- **Passage shown**:
Start of Block
Andy Burnham, the Manchester Anomaly: Labour’s Only Politician Still in Positive Net Favourability
Andy Burnham, the Greater Manchester Mayor, remains the most popular potential successor to Sir Keir Starmer among the British public, with the latest YouGov tracker recording a net favourability score of +4 — the only major political figure across all parties currently in positive territory. The result, achieved by a politician whose national profile rests almost entirely on regional rather than parliamentary office, captures the paradoxical state of British politics in May 2026.
The Manchester platform
Burnham’s path to national popularity has been unconventional. Elected to the mayoralty in 2017 after losing the Labour leadership to Jeremy Corbyn, he has built a sustained record on devolution, transport policy and post-pandemic regional recovery. The Bee Network bus franchising programme — the first in England outside London — and the high-profile clashes with Westminster during Covid-19 have given him a public identity distinct from the parliamentary Labour Party’s centre of gravity.
The favourability landscape
Within the YouGov tracker, Burnham’s position is genuinely exceptional. The Prime Minister stands at -46, Conservative leader Kemi Badenoch at -17, Reform UK’s Nigel Farage at -37, and Liberal Democrat leader Ed Davey at roughly comparable levels. The two figures most likely to be candidates of the so-called soft left of the Labour Party — Deputy Prime Minister Angela Rayner and former Energy Secretary Ed Miliband — both sit at around 22-23% favourable with 55% unfavourable, leaving them with net scores deep in negative territory. Among 2024 Labour voters specifically, Burnham is the only senior politician a majority view positively.
The procedural obstacle
The structural problem with a Burnham succession is straightforward: he is not currently a Member of Parliament. The Labour Party’s rulebook requires a leader to be a sitting MP, which means that any path to the leadership would need to begin with him securing a parliamentary seat — typically through a safe-seat by-election. That, in turn, would require a sitting Labour MP in a suitable constituency to stand down voluntarily, a step that is far from automatic in the current political climate.
The timing problem
The procedural complication is compounded by political timing. Any Burnham move would need to be choreographed carefully: too early, and it would look like opportunism; too late, and the moment of opportunity passes. The Labour Party has not held a formal leadership contest while in government for over four decades, and the mechanics of a midterm transition — with a sitting Prime Minister in Downing Street — have no recent precedent. A no-confidence trigger from the parliamentary party would require explicit signatures, which would in turn require a critical mass of MPs willing to put their names to the move publicly.
The Rayner-Miliband alternative
If Burnham is unable to stand — whether for procedural, timing or personal reasons — Rayner or Miliband would be the most likely candidates of the soft left, with Wes Streeting positioned as the natural candidate of the centrist parliamentary faction. Streeting’s polling lags Rayner’s slightly but his MP base is arguably broader. None of the three commands anything like the public favourability that Burnham enjoys, however, which raises the question of whether a Labour leadership change would actually translate into a polling recovery, or merely a redistribution of internal political capital.
End of Block
- **Information provided**:
Start of Block
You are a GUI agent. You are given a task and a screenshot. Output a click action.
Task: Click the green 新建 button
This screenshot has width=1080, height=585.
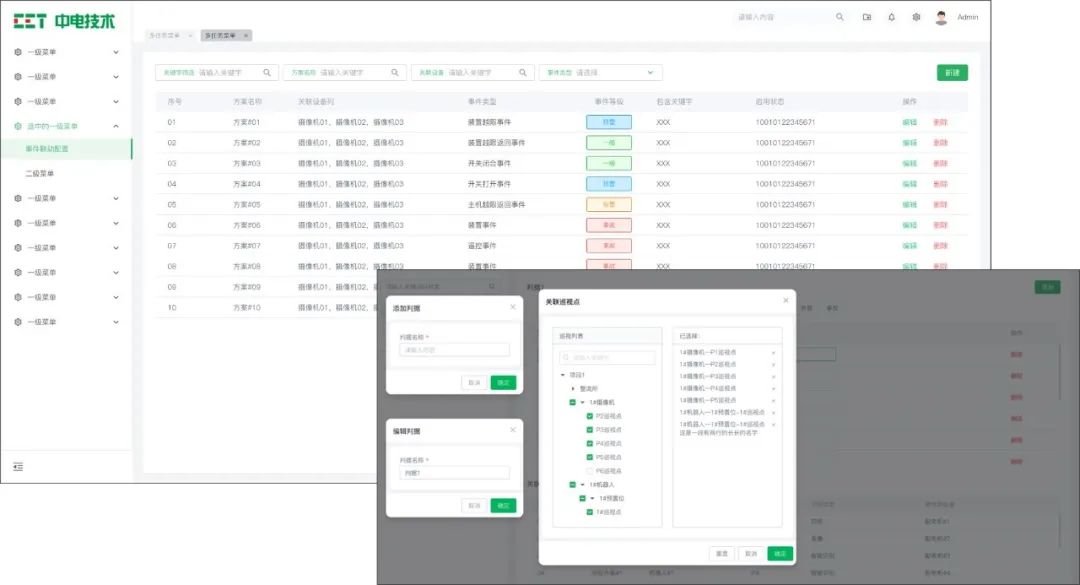pos(952,73)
End of Block
- **Questions**:
1) In the article on Andy Burnham, what net favorability score does the latest YouGov tracker give him?
2) Carry on the article about Andy Burnham past its last sentence.

- **Answers for this exercise**:
1) +4

2)
The Burnham philosophy
What sets Burnham apart in the polling, in addition to his regional record, is a political style that emphasises plain language, regional grievance, and a willingness to challenge the assumptions of national policy debates. His critiques of HS2’s northern truncation, of mental-health provision in the NHS and of the centralisation of fiscal decision-making in Westminster have positioned him as a politician who articulates discontents that Westminster-based figures often struggle to acknowledge. Whether that style would survive translation to the parliamentary stage is a question that Labour members have been actively discussing.
What the Manchester mayor himself has said
Burnham has been careful in his public statements, neither ruling out a future return to Westminster nor actively campaigning for one. The mayoralty has another two years to run, and his focus, as he has repeatedly emphasised, is on completing the devolution agenda in Greater Manchester. In private, the conversation among Labour MPs and trade union officials is more candid: a Burnham succession is regarded as politically the most viable path back to electoral competitiveness, even if the institutional plumbing required to deliver it remains formidably complex.
The next milestones
Three signals matter most in the coming months. First, whether any Labour MPs voluntarily indicate willingness to stand down to create a safe-seat vacancy. Second, whether the Burnham team begins building the apparatus — communications, parliamentary relationships, policy infrastructure — that would be necessary for a national leadership campaign. Third, whether the polling differential between Burnham and other Labour figures widens or narrows. On current trajectory, the manchester anomaly continues — but the structural question of whether, and how, it could be converted into national political reality remains open.